'''

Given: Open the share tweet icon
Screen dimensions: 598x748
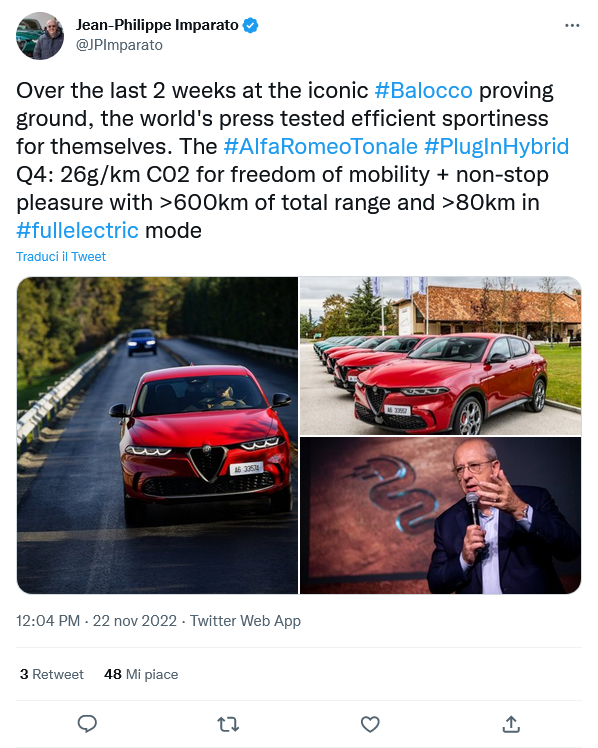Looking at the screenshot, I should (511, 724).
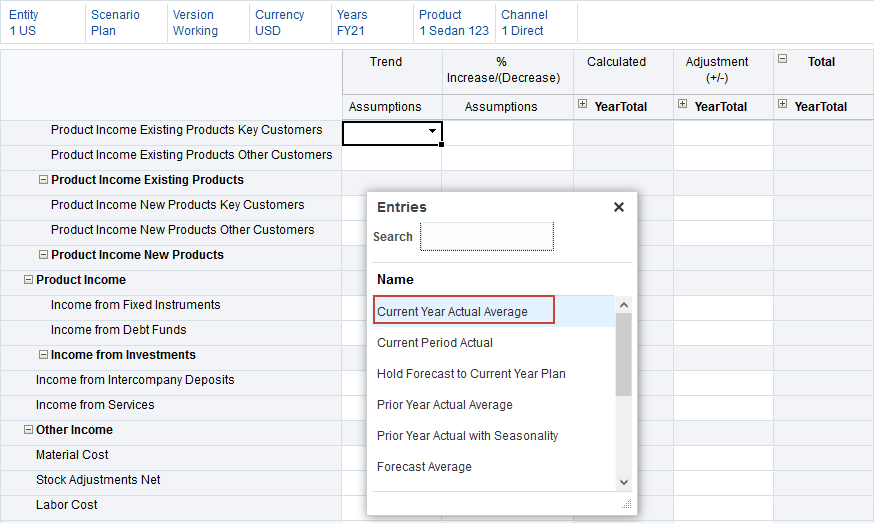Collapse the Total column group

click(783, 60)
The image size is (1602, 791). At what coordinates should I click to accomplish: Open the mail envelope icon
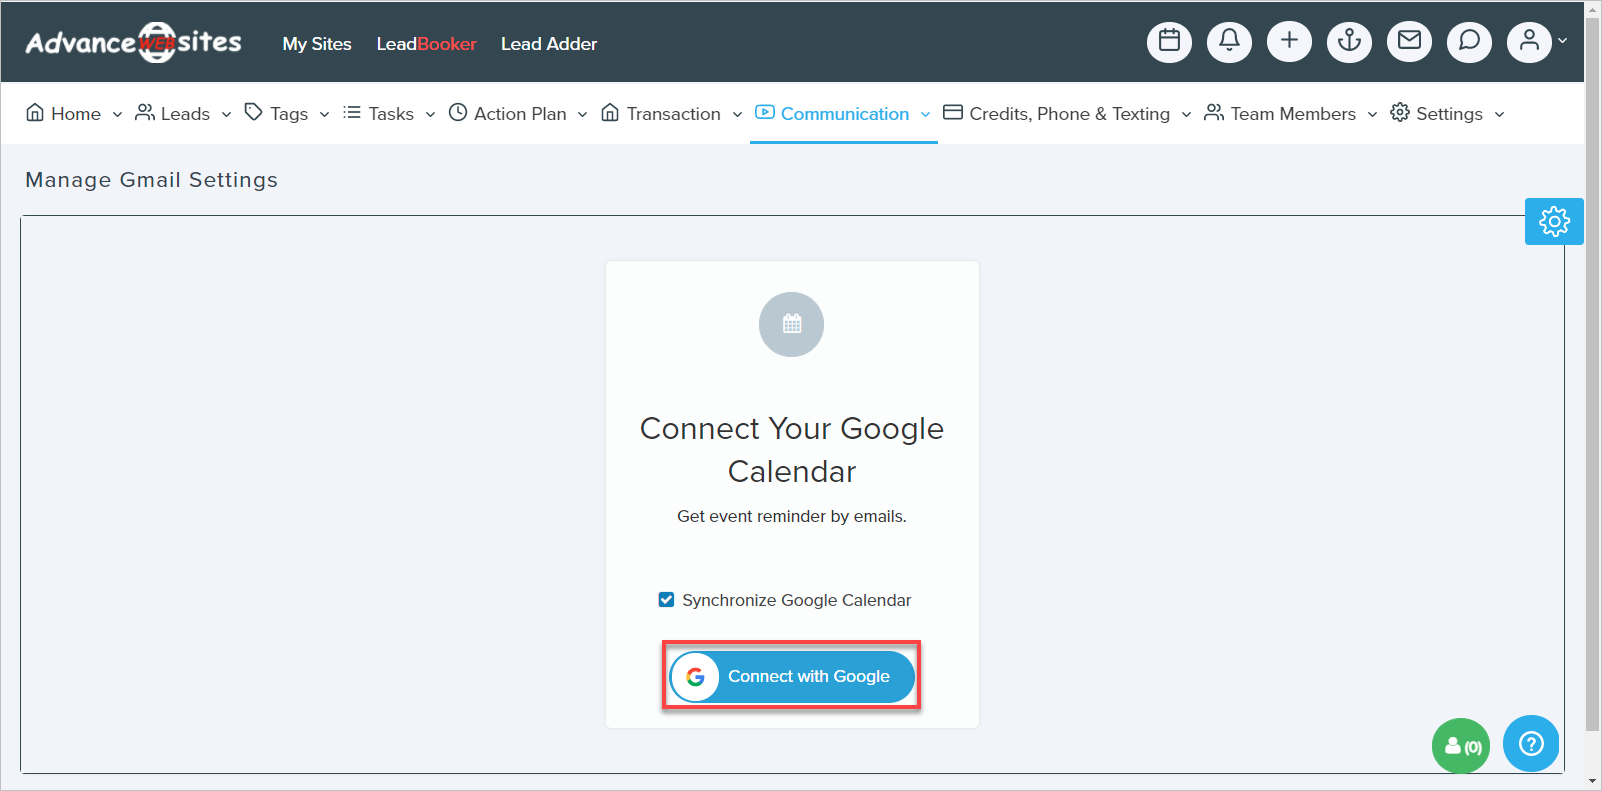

'''

Geben Sie sämtliche oben stehenden Einträge Zeile für Zeile unverändert wieder. Lassen Sie die Bilder dabei weg.

Given: Open the share tweet icon
Screen dimensions: 598x748
Looking at the screenshot, I should (511, 724).
Collapse the Total column group

click(783, 60)
The image size is (1602, 791). At what coordinates should I click to accomplish: Open the mail envelope icon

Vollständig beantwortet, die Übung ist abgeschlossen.